Ainsi parla le Boeuf. L’Homme dit : Faisons taire
Cet ennuyeux déclamateur ;
Il cherche de grands mots, et vient ici se faire,
Au lieu d’arbitre, accusateur.
Je le récuse aussi. L’arbre étant pris pour juge,
Ce fut bien pis encore. Il servait de refuge
Contre le chaud, la pluie, et la fureur des vents ;
Pour nous seuls il ornait les jardins et les champs.
L’ombrage n’était pas le seul bien qu’il sût faire ;
Il courbait sous les fruits ; cependant pour salaire
Un rustre l’abattait, c’était là son loyer,
Quoique pendant tout l’an libéral il nous donne
Ou des fleurs au Printemps, ou du fruit en Automne ;
L’ombre l’Eté, l’Hiver les plaisirs du foyer.

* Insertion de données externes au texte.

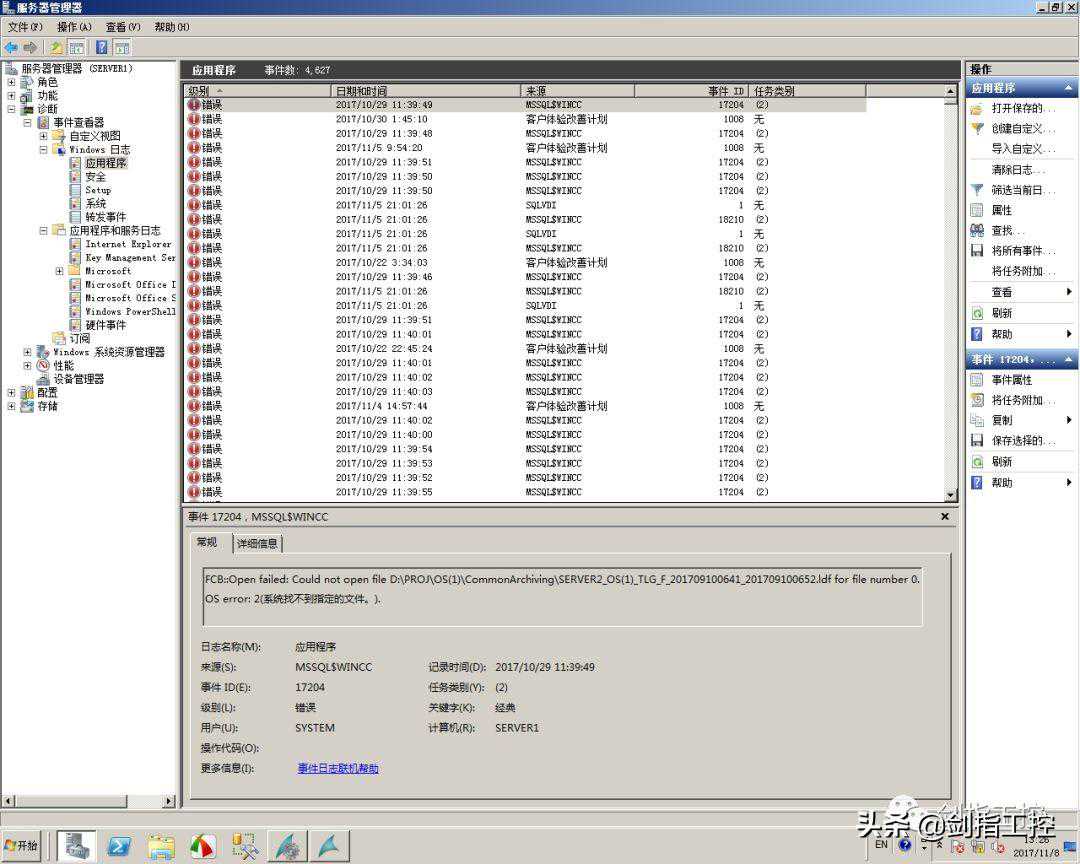Click the event properties icon in actions pane

click(x=977, y=380)
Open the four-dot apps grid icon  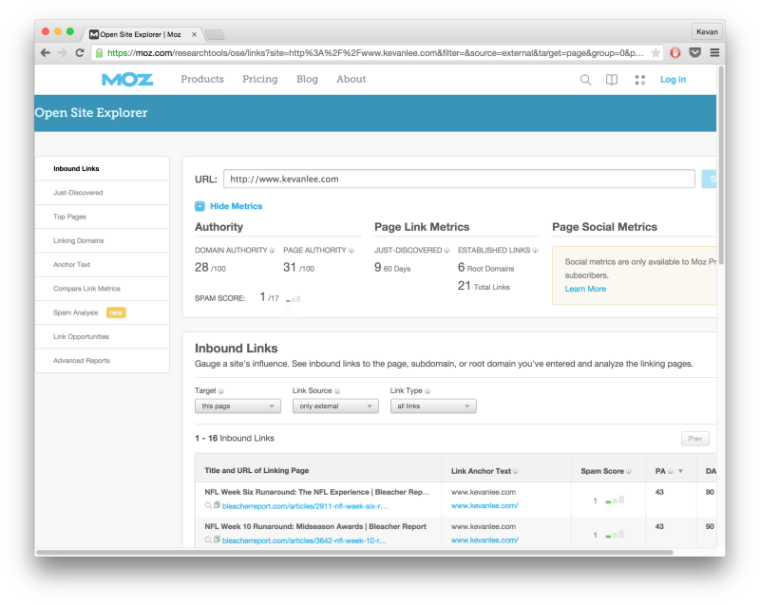click(640, 80)
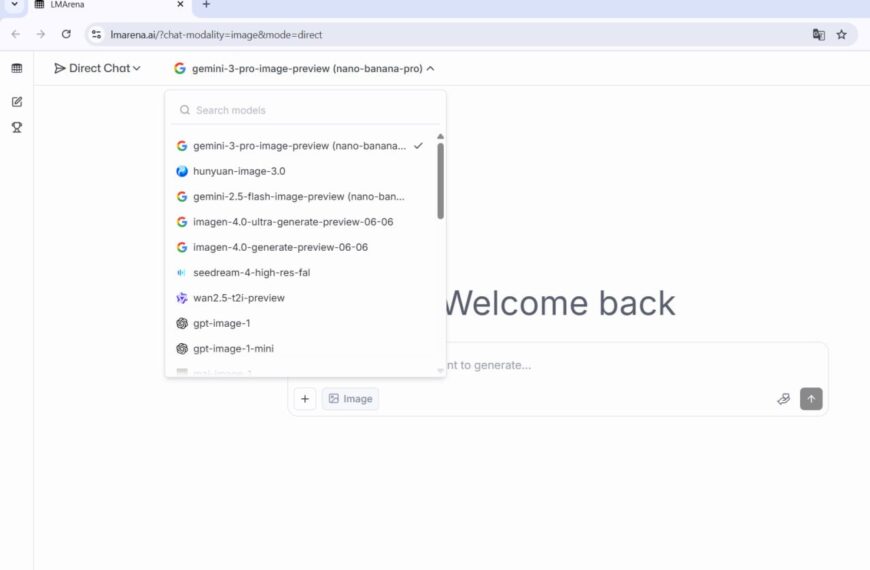
Task: Start a new chat via pencil icon
Action: (x=17, y=102)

Que ne l’émondait-on, sans prendre la cognée ?
De son tempérament il eût encor vécu.
L’Homme trouvant mauvais que l’on l’eût convaincu,
Voulut à toute force avoir cause gagnée.
Je suis bien bon, dit-il, d’écouter ces gens-là.
Du sac et du serpent aussitôt il donna
Contre les murs, tant qu’il tua la bête.
On en use ainsi chez les grands.
La raison les offense ; ils se mettent en tête
Que tout est né pour eux, quadrupèdes, et gens,
Et serpents. Si quelqu’un desserre les dents,
C’est un sot. – J’en conviens. Mais que faut-il donc faire ?
– Parler de loin, ou bien se taire.

La Fontaine, Fables, livre dixième, fable I.